Each of us is connected to every other human that has ever lived. We share a common biology, creator and experience that deeply bonds us in solidarity with one another.
Likewise, one of the neat things about being a Christian is our unique connection with all of the other Christians who have ever lived. We share a common relationship — one that bridges time and space, life and death — with the same Divine Person: Jesus.
And this connectedness has been made most practically tangible for us and been passed down to us by way of that most familiar of historical conduits: Tradition. And, in particular, the Tradition of Jesus’ and His Apostles.

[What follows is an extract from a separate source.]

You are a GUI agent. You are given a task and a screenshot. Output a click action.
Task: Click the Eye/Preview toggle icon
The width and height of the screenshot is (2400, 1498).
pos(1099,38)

That’s why it is so comforting to look back at what the first Christians did to practice their faith and to find the familiar Mass our family is blessed to participate in every Sunday. It’s quite the connection indeed, and it’s amazing to think about the billions of folks who have done this very same thing for 2000 years and will continue to do so until the end.

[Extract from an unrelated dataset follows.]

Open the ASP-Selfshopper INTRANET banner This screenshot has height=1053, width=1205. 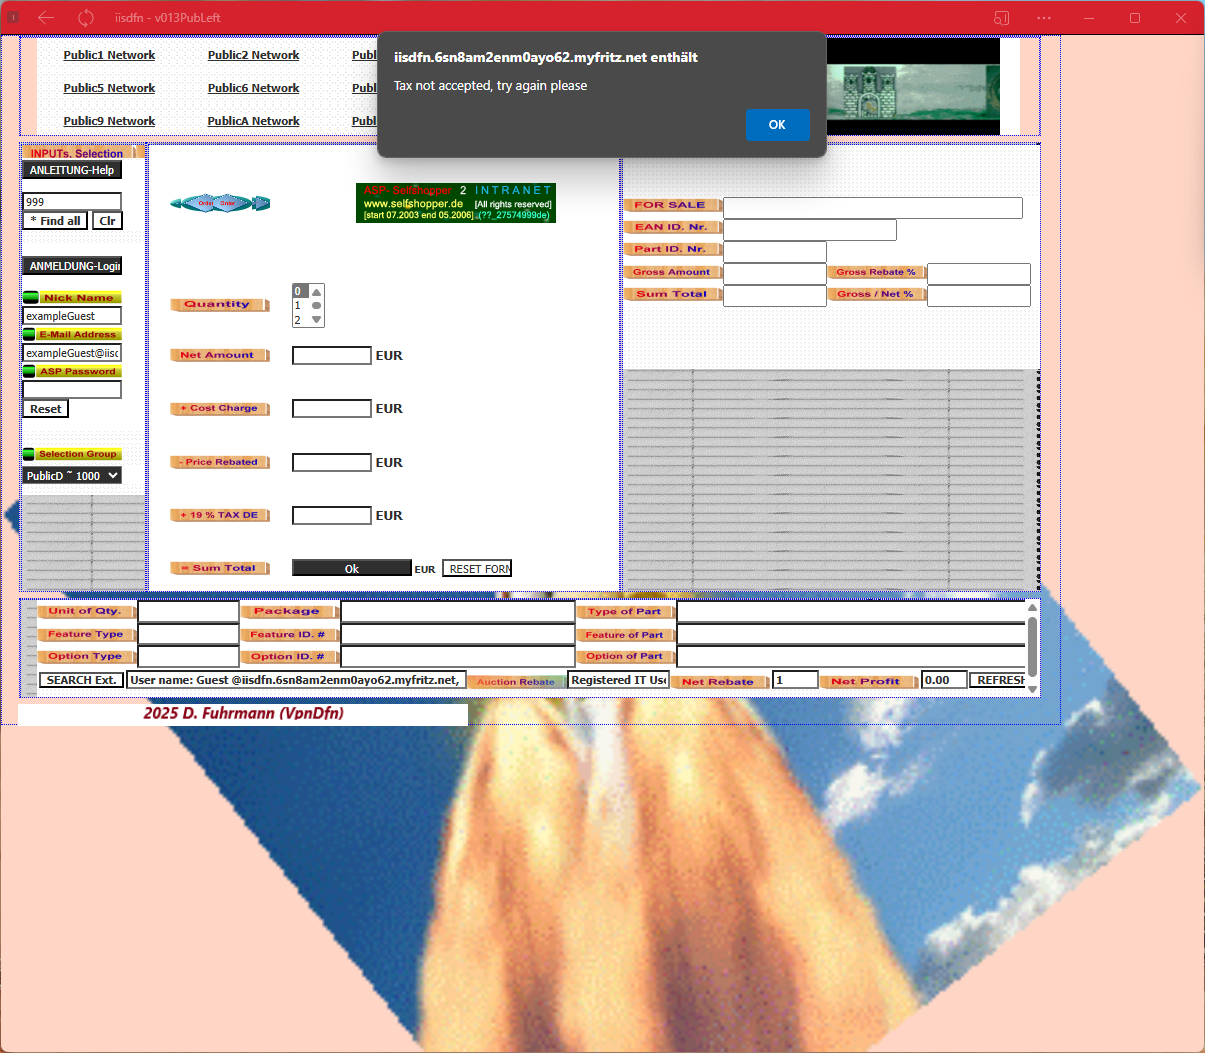tap(456, 203)
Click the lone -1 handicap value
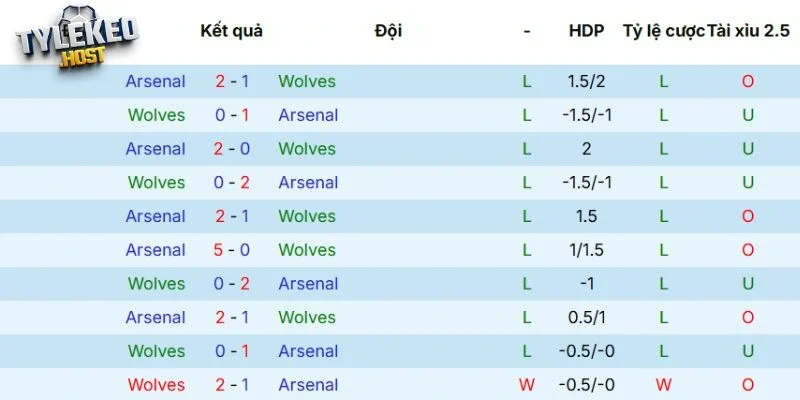The image size is (800, 400). [x=586, y=284]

The following video recounts a letter from St. Justin Martyr to the Emperor Antoninus Pius in 155 AD explaining very specifically what Christians back then (only a generation or two after the Apostles) did to worship. Cool stuff.
“And on the day called Sunday, all who live in cities or in the country gather together to one place, and the memoirs of the apostles or the writings of the prophets are read, as long as time permits; then, when the reader has ceased, the president verbally instructs, and exhorts to the imitation of these good things. Then we all rise together and pray, and, as we before said, when our prayer is ended, bread and wine and water are brought, and the president in like manner offers prayers and thanksgivings, according to his ability, and the people assent, saying Amen; and there is a distribution to each, and a participation of that over which thanks have been given, and to those who are absent a portion is sent by the deacons. […]
“And this food is called among us Εὐχαριστία [the Eucharist], of which no one is allowed to partake but the man who believes that the things which we teach are true, and who has been washed with the washing that is for the remission of sins, and unto regeneration, and who is so living as Christ has enjoined. For not as common bread and common drink do we receive these; but in like manner as Jesus Christ our Saviour, having been made flesh by the Word of God, had both flesh and blood for our salvation, so likewise have we been taught that the food which is blessed by the prayer of His word, and from which our blood and flesh by transmutation are nourished, is the flesh and blood of that Jesus who was made flesh.”